Of the 613 MBA candidates in the sample whose undergraduate degrees could be verified by Poets&Quants, there’s not a single student from Arizona State, Ohio State, Michigan State, or Penn State–four of the country’s largest public universities. Outside of Berkeley and UCLA, there are just two students in the sample from California’s massive and highly regarded public education system, one each from UC at San Diego and UC at Santa Barbara.
“That’s odd and a little bit disturbing,” says Steven C. Currall dean of the school of management at UC-Davis. “It raises questions about diversity because diversity doesn’t only mean gender and race. It also means experience, background and geography.”
In almost all cases, the top public university in any given state has very few or no admits in the Wharton class. When applicants from state schools managed to break through the Wharton screen, they tended to do so in very small numbers. In the sample, for example, there is one from Delaware, Kansas, Iowa, Wisconsin, and Maine, two each from Maryland and Florida.
Adds Currall, who had been a professor at the London School of Business: “It reminds me of something I found very troubling in the U.K. which has the lowest degree of upward economic mobility in Europe because its institutions create impenetrable boundaries. The clubs, schools, and universities are used to put people on a track. If this country loses the hope of upward mobility we are in real trouble. It is a fundamental value that your access is based on merit.”
NEARLY ONE IN FIVE STUDENTS WORKED FOR ONLY SIX ELITE FIRMS.
A similar pattern can be seen in the work backgrounds of the incoming Wharton class. The top six feeder companies this year are McKinsey & Co., Boston Consulting Group, Bain, Goldman Sachs, J.P. Morgan, and Morgan Stanley. Nearly one in five students (19.2%) worked for one of those half dozen tony firms. Roughly 27% of the entire class comes from Wharton’s top 12 feeder organizations, a select group that includes consulting firms Accenture, Booz & Co., and Deloitte, as well as Barclays Bank.
Not surprisingly, McKinsey & Co. is sending the largest single contingent to the Wharton School. As much as 5.5% of the entire class of 845 admits come from the prestige management consulting firm. McKinsey is not merely a feeder to Wharton. It is also the school’s top recruiter, having scooped up 44 MBAs–roughly the same number of McKinseyites (46) estimated to be in this year’s incoming class. Of course some of those McKinsey alums came from the pool of high potential employees who are attending business school on the firm’s dime, with the caveat that they must return to the consultancy for a certain number of years or repay the cost of tuition.

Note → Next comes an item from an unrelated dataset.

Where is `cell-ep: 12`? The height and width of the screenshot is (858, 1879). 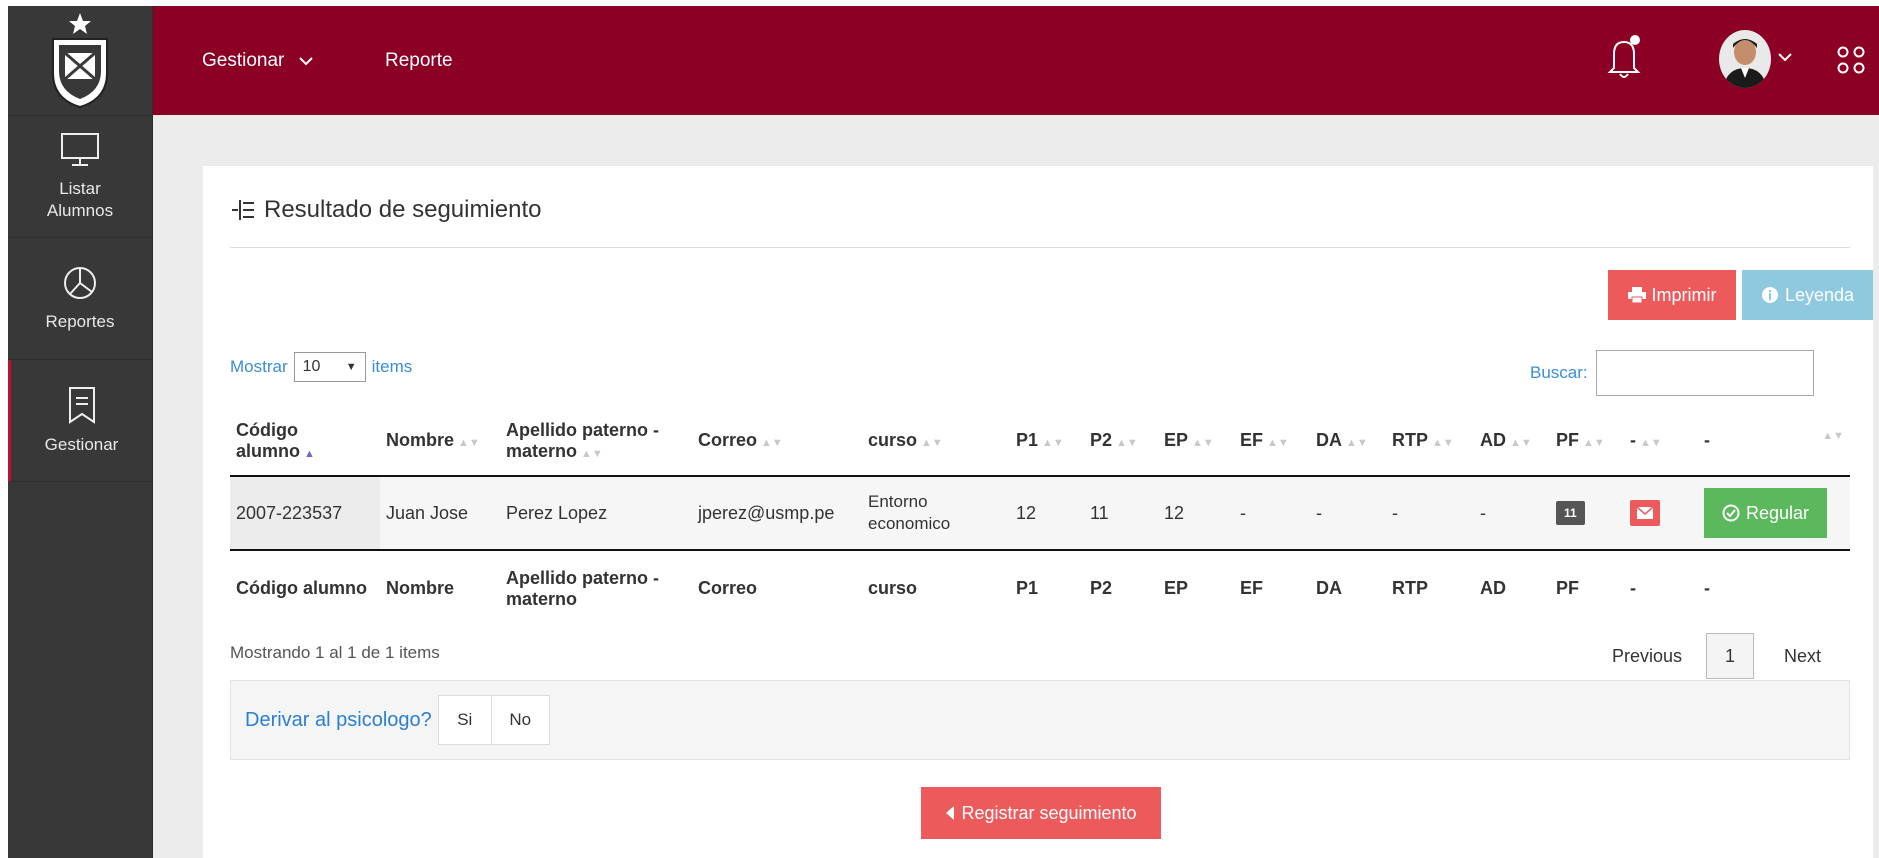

None of this could have helped Goldberg who worked for what he himself calls a “no-name-local firm” in Beijing. Four months after being rejected, the decision still doesn’t sit well with him. “For the companies, there is definitely a quid pro quo,” believes Mark. “All those companies are also some of the biggest recruiters of MBAs. So they are recruiting out of the same pool later on. What can you do about that? Not much. What frustrates me is that if they took an extra five seconds to read your resume instead of just looking at which firm employs you, they would realize you are more than qualified.”
IS ELITE MBA ADMISSIONS A SELF-FULFILLING PROPHECY?
To some extent, the insularity is self-fulfilling. “If an applicant is coming from a top-tier firm, that speaks pretty highly for their ability to handle the analytical rigor of the program,” says Kimberly Raynor-Smith, the former associate director of admissions at Wharton and currently an admissions consultant at The MBA Exchange. “All the top-tier firms only hire at the top undergraduate schools and then they help groom these same people to go to a Harvard or a Wharton. They have people who help their young people prepare their applications to these schools. So it all works in a cycle. The pedigree of a top school should continually open doors for you. But I don’t know where that leads everybody else.”